What you need to do
Every line of the records that contains the string "statement" counts once; give the total and nothing else.

Provided data

* * *

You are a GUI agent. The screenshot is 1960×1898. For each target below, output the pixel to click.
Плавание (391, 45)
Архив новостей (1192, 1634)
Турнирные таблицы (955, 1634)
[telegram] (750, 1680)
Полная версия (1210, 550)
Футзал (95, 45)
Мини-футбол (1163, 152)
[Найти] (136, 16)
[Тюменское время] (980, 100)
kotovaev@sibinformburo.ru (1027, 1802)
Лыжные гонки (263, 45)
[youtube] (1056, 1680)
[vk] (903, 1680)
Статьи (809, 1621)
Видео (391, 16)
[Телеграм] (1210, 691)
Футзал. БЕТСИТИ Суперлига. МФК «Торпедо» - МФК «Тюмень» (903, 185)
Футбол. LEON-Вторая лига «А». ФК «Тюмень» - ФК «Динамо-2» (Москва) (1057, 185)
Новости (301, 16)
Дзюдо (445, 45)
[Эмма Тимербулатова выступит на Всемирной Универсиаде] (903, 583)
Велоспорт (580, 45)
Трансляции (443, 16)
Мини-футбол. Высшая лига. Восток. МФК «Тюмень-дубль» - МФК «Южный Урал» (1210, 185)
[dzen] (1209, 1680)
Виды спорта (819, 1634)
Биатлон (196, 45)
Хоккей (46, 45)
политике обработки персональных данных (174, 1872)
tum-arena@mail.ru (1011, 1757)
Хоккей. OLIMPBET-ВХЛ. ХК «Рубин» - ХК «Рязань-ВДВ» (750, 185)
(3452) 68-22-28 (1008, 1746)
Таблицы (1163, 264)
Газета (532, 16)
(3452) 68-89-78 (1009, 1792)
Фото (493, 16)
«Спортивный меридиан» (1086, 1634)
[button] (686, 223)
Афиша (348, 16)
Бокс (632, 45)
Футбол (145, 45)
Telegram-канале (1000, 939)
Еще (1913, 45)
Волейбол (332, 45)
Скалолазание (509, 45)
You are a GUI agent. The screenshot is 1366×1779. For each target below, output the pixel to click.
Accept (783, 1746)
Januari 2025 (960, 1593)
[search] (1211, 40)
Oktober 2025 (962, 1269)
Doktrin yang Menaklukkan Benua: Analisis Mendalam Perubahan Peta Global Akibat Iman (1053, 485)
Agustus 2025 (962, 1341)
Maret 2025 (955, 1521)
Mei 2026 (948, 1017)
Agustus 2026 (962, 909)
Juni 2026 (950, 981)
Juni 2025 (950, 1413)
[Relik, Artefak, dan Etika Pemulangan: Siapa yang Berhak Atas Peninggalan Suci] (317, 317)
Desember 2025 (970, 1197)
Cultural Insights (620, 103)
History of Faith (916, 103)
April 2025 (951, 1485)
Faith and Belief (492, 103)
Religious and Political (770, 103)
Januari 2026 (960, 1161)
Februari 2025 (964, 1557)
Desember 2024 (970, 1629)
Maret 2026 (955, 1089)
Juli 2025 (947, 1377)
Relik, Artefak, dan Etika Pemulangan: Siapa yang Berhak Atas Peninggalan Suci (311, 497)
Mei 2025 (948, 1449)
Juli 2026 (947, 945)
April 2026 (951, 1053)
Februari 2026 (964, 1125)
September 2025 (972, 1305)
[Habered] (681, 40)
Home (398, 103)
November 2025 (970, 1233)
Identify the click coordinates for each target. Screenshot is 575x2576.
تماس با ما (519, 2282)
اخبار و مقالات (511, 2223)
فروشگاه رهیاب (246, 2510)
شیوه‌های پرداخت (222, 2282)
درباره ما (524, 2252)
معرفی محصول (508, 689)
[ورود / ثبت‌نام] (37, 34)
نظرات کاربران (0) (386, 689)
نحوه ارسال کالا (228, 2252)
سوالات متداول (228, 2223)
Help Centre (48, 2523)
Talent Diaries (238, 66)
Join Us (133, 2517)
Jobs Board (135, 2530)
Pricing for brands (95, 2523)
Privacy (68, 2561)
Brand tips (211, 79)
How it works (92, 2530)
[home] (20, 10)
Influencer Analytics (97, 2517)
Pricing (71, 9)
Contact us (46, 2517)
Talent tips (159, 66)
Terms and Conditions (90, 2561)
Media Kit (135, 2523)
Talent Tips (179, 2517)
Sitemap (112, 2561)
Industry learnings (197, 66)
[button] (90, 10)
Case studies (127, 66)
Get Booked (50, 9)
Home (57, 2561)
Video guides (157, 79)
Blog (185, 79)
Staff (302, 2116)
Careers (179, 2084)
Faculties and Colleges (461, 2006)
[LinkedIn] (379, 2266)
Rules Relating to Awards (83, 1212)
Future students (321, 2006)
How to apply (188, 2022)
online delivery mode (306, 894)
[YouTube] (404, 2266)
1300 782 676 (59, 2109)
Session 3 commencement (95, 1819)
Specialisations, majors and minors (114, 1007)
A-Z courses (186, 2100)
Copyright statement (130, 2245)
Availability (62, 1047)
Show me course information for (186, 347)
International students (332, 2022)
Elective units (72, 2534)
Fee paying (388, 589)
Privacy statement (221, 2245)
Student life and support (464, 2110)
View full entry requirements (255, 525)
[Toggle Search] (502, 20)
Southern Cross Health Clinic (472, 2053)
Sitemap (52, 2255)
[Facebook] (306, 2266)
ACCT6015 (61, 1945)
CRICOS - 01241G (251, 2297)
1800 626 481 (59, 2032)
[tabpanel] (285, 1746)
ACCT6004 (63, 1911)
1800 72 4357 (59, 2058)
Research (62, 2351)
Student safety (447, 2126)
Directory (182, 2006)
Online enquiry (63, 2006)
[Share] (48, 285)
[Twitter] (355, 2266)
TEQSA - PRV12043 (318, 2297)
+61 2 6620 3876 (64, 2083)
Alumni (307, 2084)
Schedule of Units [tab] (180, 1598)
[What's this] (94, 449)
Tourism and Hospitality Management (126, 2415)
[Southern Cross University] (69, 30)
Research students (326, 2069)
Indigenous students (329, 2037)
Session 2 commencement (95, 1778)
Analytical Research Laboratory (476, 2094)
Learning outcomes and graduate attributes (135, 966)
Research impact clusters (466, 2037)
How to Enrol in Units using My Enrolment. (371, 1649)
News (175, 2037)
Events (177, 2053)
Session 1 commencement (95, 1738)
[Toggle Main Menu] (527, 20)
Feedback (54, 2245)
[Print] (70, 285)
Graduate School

* * *

Task result
2